6. Why is the node abnormal, but the Pod is still in the Running state

  1. This is caused by k8s’s status protection, which is prone to occur when there are few nodes or many abnormal nodes
  2. You can view the documentation at https://kubernetes.io/zh/docs/concepts/architecture/nodes/#reliability

7. What if the node is down and the Pod is stuck in Terminating

  1. After the node has been down for a certain period of time (usually 5 minutes), k8s will try to evict the pod, causing the pod to become Terminating
  2. Since kubelet can’t perform series of operations to delete the pod at this time, the pod will be stuck in Terminating
  3. For pods of type daemonset, it is scheduled on each node by default, so you don’t need to consider this type of pod when the pod is down, and k8s will not evict this type of pod by default
  4. For pods of type depolyment and replicaset, when the pod is stuck in termanting, the controller will automatically pull up an equivalent number of pods
  5. For pods of type statefulset, when the pod is stuck in termanting, because the pod name under statefulset is fixed, the new pod will not be pulled up until the previous pod is completely deleted.
  6. For pods using udisk-pvc, since the pvc cannot be unloaded, it will cause the newly started pod to fail to run, please follow the content in this article related to pvc(#how to check the actual mount situation of the udisk corresponding to the pvc), to verify the relevant relationships

8. What to do if the Pod exits abnormally?

  1. kubectl describe pods pod-name –n ns to view the related events and statuses of each container of the pod, whether it is the pod’s own exit, whether it is killed by oom, or is it evicted
  2. If it is the pod’s own exit, kubectl logs pod-name -p -n ns to view the container’s exit logs and investigate the cause
  3. If it is killed by oom, it is recommended to readjust the pod’s request and limit settings (the two should not differ too much) based on business needs, or to check whether there is memory leak
  4. If the pod is evicted, it means the node is under too much pressure, you need to check which pod is using up too many resources, and adjust the request and limit settings
  5. For exits not caused by the pod itself, you need to execute dmesg to view system logs and journalctl -u kubelet to view kubelet related logs.

9. Why the direct container network started by Docker on K8S node is not working

  1. UK8S uses UCloud Global‘s own CNI plugin, and containers started directly with Docker cannot use this plugin, so the network is disconnected.
  2. If you need to run tasks for a long time, it is not recommended to start containers directly with Docker on the UK8S node, you should use pods
  3. If it is just a temporary test, you can add the --network host parameter to start the container in the hostnetwork mode

10. Timezone Issues of Pod

The containers running in the Kubernetes cluster use Greenwich Mean Time (GMT) by default, not the local time of the host.

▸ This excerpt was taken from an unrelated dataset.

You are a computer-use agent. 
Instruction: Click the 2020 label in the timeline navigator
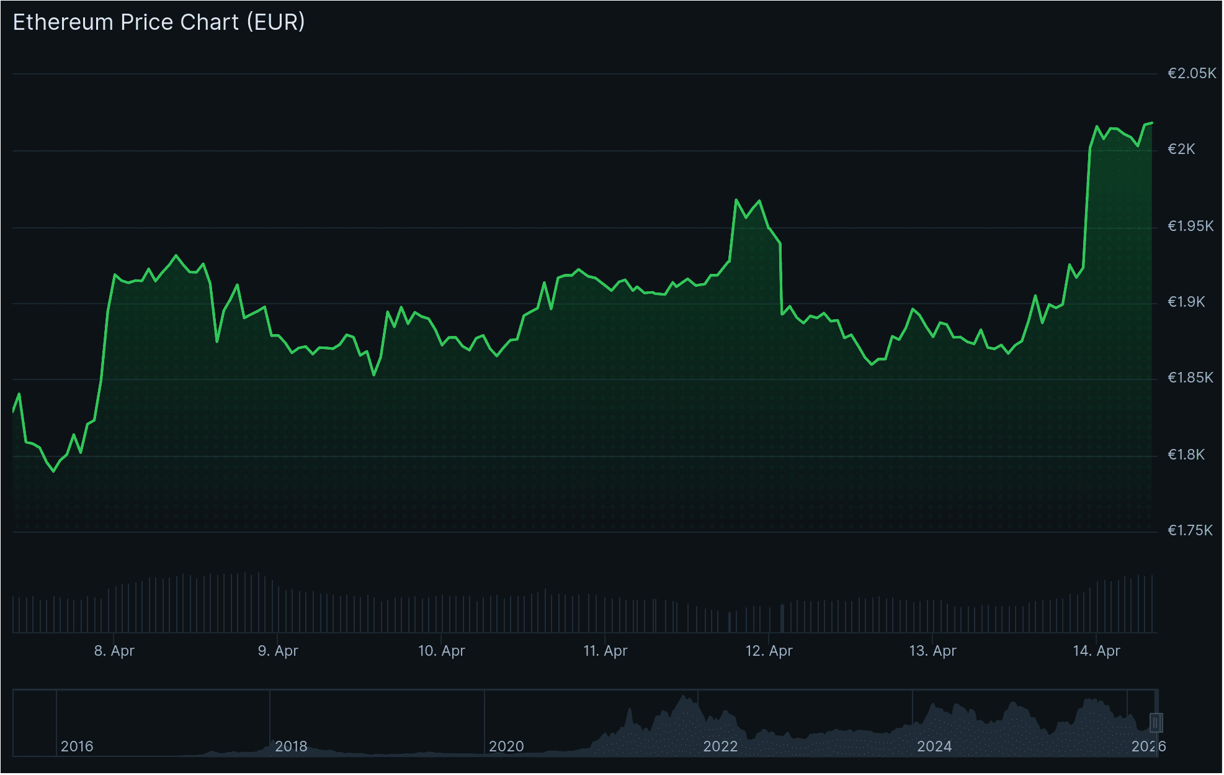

If you need the container time to be consistent with the host time, you can use the “hostPath” method to mount the timezone file on the host to the container.

Most Linux distributions configure the timezone through the “/etc/localtime” file, we can get the timezone information through the following command:

# ls -l /etc/localtime
lrwxrwxrwx. 1 root root 32 Oct 15  2015 /etc/localtime -> ../usr/share/zoneinfo/Asia/Shanghai

From the above information, we know that the timezone of the host is Asia/Shanghai, and a Pod yaml example is shown below, which explains how to change the timezone configuration in the container to Asia/Shanghai, so that it is consistent with the host.

apiVersion: app/v1
kind: Pod
metadata:
 name: nginx
 labels:
   name: nginx
spec:
    containers:
    - name: nginx
      image: nginx
      imagePullPolicy: "IfNotPresent"
      resources:
        requests:
          cpu: 100m
          memory: 100Mi
      ports:
         - containerPort: 80
      volumeMounts:
      - name: timezone-config
        mountPath: /etc/localtime
    volumes:
      - name: timezone-config
        hostPath:
           path: /usr/share/zoneinfo/Asia/Shanghai

If the container has been created before, you only need to add the volumeMounts and volumes parameters to the yaml file, and then update it using the kubectl apply command.